··· Data listing

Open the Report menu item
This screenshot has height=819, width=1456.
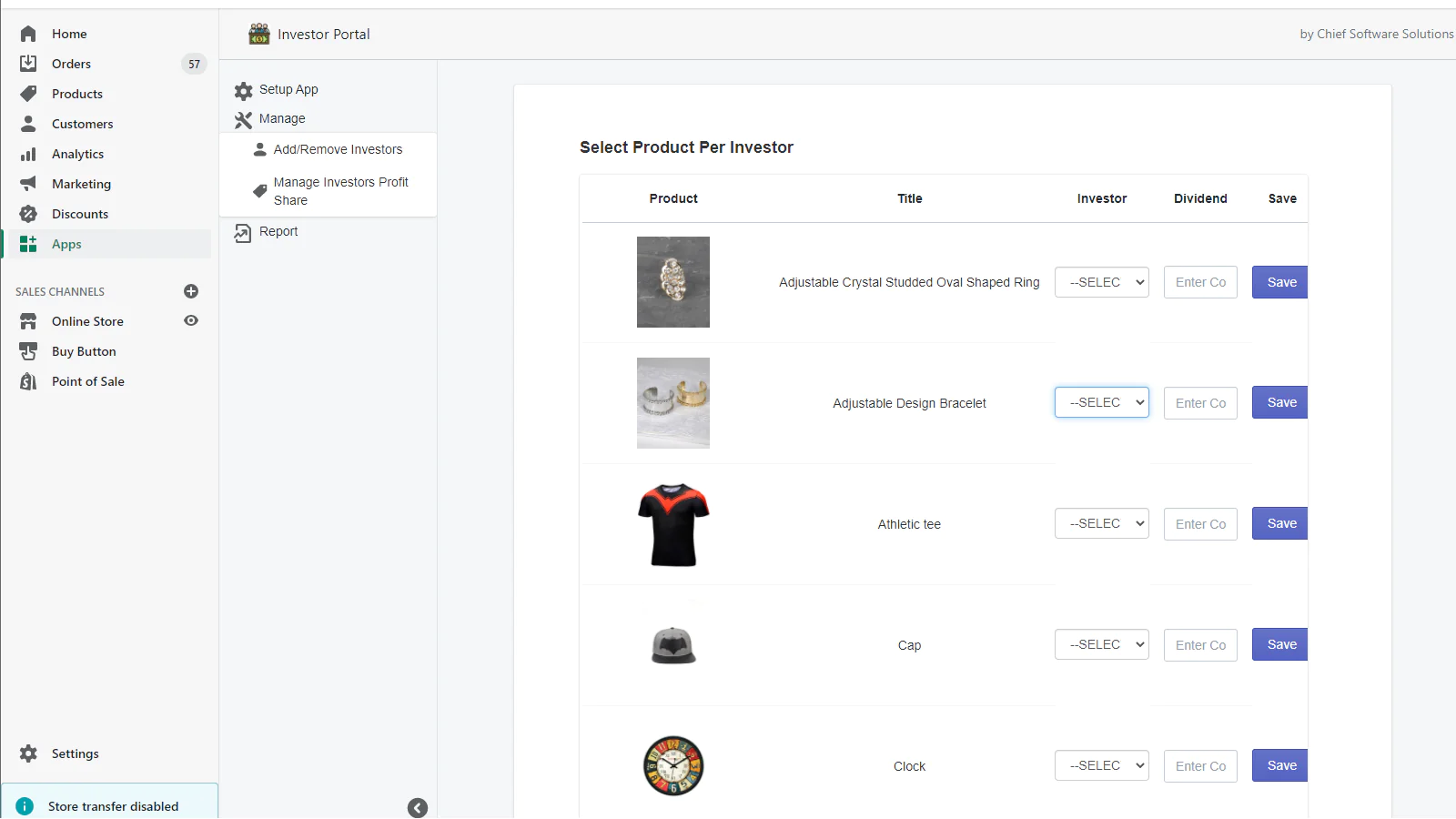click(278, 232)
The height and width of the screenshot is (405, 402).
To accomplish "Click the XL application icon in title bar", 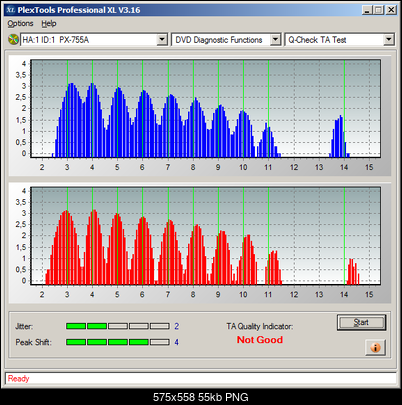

······

Given task:
Set out the lines above as a numbered list, skipping any blank lines and leaving out the pictures.

Solution to this exercise:
1. Open the Report menu item
2. This screenshot has height=819, width=1456.
3. click(278, 232)
4. The height and width of the screenshot is (405, 402).
5. To accomplish "Click the XL application icon in title bar", 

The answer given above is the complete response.